YIT renewed its strategy in autumn 2016 and the merger with Lemminkäinen supports the implementation of this strategy. At this point in time, the goals and paths of YIT and Lemminkäinen have converged: both companies have turned their focus back to growth after some financially challenging years, efficiency improvement programmes and extensive balance sheet reduction measures. The combination will create a financially strong company with urban development involving partners as the engine for growth and profitability.
Before the General Meetings, the CEO, CFO and Head of IR met with shareholders both at home and abroad. At Investor Relations, we answered questions and made preparations for upcoming events. The discussions with our shareholders have been positive. The topics of those discussions have included the background to the proposed merger, the business model and the financial targets of the combined company. Shareholders are naturally interested in the synergies to be achieved in the merger. The total synergies are estimated to be approximately EUR 40 million annually, and they are expected to materialise in full by the end of 2020. The majority of the planned synergies are expected to be achieved by reducing administrative costs, improving procurement processes, streamlining the organisation and harmonising operating methods and processes. At this stage, more detailed reports on this subject are not available.
We have also received a number of questions about the combined company’s strategy and challenges. At this point, we have to answer by saying that all strategic decisions will be made by the Board of Directors of the combined company after the merger.
YIT will organise a Capital Markets Day on September 28. The management’s presentations will provide further information on, for example, the progress of the merger and the new Partnership Properties segment to be established at the beginning of next year. You can watch a live stream from the Capital Markets Day on YIT’s website, and there will also be a recording available later at (https://www.yitgroup.com/investors)
The YIT shares to be issued in connection with the merger have not been registered under the U.S. Securities Act of 1933, as amended (the “Securities Act”) and are being issued in reliance on the exemption from registration set forth in Rule 802 under the Securities Act.

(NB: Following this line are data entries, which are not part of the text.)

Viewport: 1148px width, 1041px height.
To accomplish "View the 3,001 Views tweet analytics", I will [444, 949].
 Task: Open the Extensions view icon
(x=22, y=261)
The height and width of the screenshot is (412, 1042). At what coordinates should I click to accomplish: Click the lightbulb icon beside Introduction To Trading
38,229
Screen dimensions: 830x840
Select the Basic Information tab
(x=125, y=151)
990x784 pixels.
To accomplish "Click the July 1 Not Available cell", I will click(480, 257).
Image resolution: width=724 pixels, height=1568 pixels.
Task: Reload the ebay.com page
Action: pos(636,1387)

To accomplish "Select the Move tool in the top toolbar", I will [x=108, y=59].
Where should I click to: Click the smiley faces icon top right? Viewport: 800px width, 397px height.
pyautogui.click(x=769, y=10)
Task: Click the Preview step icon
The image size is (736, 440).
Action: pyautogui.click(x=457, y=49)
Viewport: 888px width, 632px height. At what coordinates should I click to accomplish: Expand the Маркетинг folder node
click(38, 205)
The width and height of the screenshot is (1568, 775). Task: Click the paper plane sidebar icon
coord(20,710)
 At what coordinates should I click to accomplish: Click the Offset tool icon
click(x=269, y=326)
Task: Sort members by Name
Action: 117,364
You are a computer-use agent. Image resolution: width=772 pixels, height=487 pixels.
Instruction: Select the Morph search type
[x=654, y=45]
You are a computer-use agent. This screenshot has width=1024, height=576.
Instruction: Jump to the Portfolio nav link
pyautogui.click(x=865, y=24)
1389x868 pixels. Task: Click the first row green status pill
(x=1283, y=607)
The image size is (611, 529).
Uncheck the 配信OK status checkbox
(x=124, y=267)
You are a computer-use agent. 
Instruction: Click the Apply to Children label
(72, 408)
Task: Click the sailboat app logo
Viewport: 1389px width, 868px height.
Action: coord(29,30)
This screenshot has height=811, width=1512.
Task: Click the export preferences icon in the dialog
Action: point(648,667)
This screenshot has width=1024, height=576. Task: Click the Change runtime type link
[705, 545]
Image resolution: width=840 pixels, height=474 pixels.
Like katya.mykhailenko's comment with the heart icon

YIT and Lemminkäinen are Finnish companies and the issuance of YIT shares will be subject to procedural and disclosure requirements in Finland that may be different from those of the United States. Any financial statements or other financial information included on this website may
have been prepared in accordance with non-U.S. accounting standards that may not be comparable to the financial statements of U.S. companies or companies whose financial statements are prepared in accordance with generally accepted accounting principles in the United States.
It may be difficult for U.S. shareholders of Lemminkäinen to enforce their rights and any claims they may have arising under U.S. federal securities laws in connection with the merger, since YIT and Lemminkäinen are located in non-U.S. jurisdictions, and some or all of YIT’s and Lemminkäinen's officers and directors may be residents of countries other than the United States. As a result, U.S. shareholders of Lemminkäinen may not be able to sue YIT or Lemminkäinen or their respective officers and directors in a court in Finland for violations of U.S. federal securities
laws. Further, it may be difficult to compel YIT or Lemminkäinen to subject themselves to the jurisdiction or judgment of a U.S. court.
Lemminkäinen’s shareholders should be aware that YIT may purchase Lemminkäinen’s shares otherwise than under the merger, such as in open market or privately negotiated purchases, at any time during the pendency of the proposed merger.